A primeira envolve a venda de empresas controladas
diretamente pela União (46 ao todo). Essa é uma vertente difícil de
implementar. Primeiro, pois a desestatização depende de aprovação anterior de
lei específica pelo Congresso, o que não é fácil, dados os interesses dos
congressistas nos cargos e atividades dessas empresas. Segundo, porque o
governo não pretende privatizar algumas dessas empresas, como Petrobras, Banco
do Brasil, Caixa Econômica Federal e BNDES. Terceiro, pois várias dessas
empresas dependem do Tesouro para fechar suas contas, oficialmente (18) ou não
(17).
A segunda vertente é a das subsidiárias de estatais
controladas pela União. Ao final de novembro passado, eram 155 empresas nessa
situação, com destaque para as 72 da Eletrobras, 48 da Petrobras e 26 do Banco
do Brasil. A terceira é a venda de participações em coligadas (220) e outras
empresas (211), com destaque para as 100 empresas com participação do BNDES,
avaliadas em R$ 120 bilhões.
Essas são, em princípio, as duas vertentes mais fáceis, pois
não há necessidade de autorização do Congresso e em muitos casos trata-se de
participações em empresas cotadas em bolsa. De fato, em 2019 o governo
arrecadou R$ 50 bi com a venda de seis subsidiárias da Petrobras e R$ 36
bilhões com a venda de participações, inclusive em Petrobras e Banco do Brasil.
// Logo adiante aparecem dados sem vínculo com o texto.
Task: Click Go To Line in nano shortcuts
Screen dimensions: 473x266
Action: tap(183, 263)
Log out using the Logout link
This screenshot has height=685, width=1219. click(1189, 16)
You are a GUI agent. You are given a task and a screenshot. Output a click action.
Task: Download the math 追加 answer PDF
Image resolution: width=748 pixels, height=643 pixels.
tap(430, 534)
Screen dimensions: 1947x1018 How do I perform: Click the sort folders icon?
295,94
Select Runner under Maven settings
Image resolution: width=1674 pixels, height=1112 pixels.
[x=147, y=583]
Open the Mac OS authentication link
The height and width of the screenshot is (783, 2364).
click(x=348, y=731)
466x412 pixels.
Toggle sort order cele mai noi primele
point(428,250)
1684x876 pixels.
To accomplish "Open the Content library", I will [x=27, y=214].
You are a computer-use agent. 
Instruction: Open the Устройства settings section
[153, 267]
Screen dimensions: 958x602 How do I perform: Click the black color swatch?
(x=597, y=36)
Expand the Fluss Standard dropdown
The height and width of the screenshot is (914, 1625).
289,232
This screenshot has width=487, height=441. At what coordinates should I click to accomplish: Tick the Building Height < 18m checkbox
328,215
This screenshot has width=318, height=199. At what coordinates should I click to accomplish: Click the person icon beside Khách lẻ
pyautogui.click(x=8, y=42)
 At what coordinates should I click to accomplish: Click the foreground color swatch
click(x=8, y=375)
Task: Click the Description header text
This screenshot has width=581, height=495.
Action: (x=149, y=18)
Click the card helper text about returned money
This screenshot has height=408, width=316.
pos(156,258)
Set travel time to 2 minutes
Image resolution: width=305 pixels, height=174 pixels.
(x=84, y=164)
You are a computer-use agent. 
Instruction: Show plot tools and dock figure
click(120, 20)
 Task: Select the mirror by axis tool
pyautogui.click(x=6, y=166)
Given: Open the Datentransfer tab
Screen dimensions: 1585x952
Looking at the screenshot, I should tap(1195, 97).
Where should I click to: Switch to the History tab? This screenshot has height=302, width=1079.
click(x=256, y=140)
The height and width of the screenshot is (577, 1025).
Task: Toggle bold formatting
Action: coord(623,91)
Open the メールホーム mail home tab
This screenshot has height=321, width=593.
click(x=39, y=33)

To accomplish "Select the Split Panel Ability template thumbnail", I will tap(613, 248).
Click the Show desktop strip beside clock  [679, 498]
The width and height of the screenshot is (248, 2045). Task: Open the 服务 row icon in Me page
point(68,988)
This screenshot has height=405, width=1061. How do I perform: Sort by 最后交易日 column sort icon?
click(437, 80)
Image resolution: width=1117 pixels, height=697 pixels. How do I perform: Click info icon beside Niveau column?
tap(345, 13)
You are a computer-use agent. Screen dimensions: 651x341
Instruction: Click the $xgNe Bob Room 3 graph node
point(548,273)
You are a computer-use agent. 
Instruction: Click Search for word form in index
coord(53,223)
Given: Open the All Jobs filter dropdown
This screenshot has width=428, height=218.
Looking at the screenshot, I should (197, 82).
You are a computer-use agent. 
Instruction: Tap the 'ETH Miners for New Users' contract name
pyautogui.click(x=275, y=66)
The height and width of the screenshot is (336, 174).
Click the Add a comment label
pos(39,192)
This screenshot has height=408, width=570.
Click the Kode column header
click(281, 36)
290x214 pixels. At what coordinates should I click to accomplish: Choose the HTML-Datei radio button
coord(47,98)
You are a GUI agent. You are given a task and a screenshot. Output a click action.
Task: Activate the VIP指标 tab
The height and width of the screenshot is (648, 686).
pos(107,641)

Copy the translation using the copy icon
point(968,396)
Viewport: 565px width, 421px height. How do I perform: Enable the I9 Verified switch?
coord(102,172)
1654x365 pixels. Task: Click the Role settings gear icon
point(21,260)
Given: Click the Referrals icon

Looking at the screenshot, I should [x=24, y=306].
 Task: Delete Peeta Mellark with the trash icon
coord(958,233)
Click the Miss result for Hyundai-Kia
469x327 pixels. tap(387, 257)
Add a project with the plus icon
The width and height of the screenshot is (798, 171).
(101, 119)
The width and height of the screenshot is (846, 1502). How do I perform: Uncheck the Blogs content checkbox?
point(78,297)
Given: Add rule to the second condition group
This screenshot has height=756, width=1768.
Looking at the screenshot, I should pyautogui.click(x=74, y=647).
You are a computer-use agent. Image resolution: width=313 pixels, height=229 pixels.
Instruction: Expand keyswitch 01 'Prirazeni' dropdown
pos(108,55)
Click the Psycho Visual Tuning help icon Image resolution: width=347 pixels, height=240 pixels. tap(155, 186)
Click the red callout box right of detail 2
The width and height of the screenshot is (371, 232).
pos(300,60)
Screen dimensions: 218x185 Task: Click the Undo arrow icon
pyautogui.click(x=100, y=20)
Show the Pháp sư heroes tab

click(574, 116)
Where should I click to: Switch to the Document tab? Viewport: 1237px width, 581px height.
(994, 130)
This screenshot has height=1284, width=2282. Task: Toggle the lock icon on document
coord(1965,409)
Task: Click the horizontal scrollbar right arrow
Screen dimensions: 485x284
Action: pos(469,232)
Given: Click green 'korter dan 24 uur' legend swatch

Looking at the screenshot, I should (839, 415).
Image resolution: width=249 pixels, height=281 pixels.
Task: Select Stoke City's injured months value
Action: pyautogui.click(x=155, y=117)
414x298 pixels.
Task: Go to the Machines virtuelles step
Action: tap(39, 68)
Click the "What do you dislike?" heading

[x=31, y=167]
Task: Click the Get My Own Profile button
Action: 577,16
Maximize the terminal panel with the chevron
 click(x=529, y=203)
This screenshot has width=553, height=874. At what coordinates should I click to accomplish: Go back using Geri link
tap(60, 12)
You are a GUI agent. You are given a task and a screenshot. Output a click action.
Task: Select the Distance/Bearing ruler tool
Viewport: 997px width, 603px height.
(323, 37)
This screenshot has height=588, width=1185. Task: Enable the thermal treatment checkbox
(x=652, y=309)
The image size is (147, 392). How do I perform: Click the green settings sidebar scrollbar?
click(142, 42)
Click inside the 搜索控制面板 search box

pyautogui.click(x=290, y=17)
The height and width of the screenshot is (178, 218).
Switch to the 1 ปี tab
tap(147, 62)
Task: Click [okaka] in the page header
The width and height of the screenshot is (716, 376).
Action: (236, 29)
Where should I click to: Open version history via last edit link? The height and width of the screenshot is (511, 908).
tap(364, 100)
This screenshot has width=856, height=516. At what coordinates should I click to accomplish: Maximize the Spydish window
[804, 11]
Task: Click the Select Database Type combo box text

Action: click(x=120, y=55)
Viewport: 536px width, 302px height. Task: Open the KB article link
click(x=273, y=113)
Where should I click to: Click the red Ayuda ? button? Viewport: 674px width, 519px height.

As concessões de infraestrutura e de exploração de recursos
naturais formam a quarta vertente da privatização de Bolsonaro. Em 2019, essas
renderam R$ 19 bilhões em receitas. Por fim, a quinta e mais difícil vertente é
a venda de imóveis. Ao todo, são 750 mil imóveis da União, avaliados em R$ 30
bilhões.
A privatização com Bolsonaro tem sido bem-sucedida,
avançando em empresas que há alguns anos estavam fora do radar, como a BR
Distribuidora. O que mostra uma aceitação popular muito maior do que em
qualquer outro momento do passado. Isso apesar de o programa ter tido até aqui
muito menos publicidade do que nos anos 1990, quando cada passo da venda de uma
estatal era amplamente divulgado e discutido na imprensa. É provável que os
achados da Operação Lava Jato tenham contribuído para isso.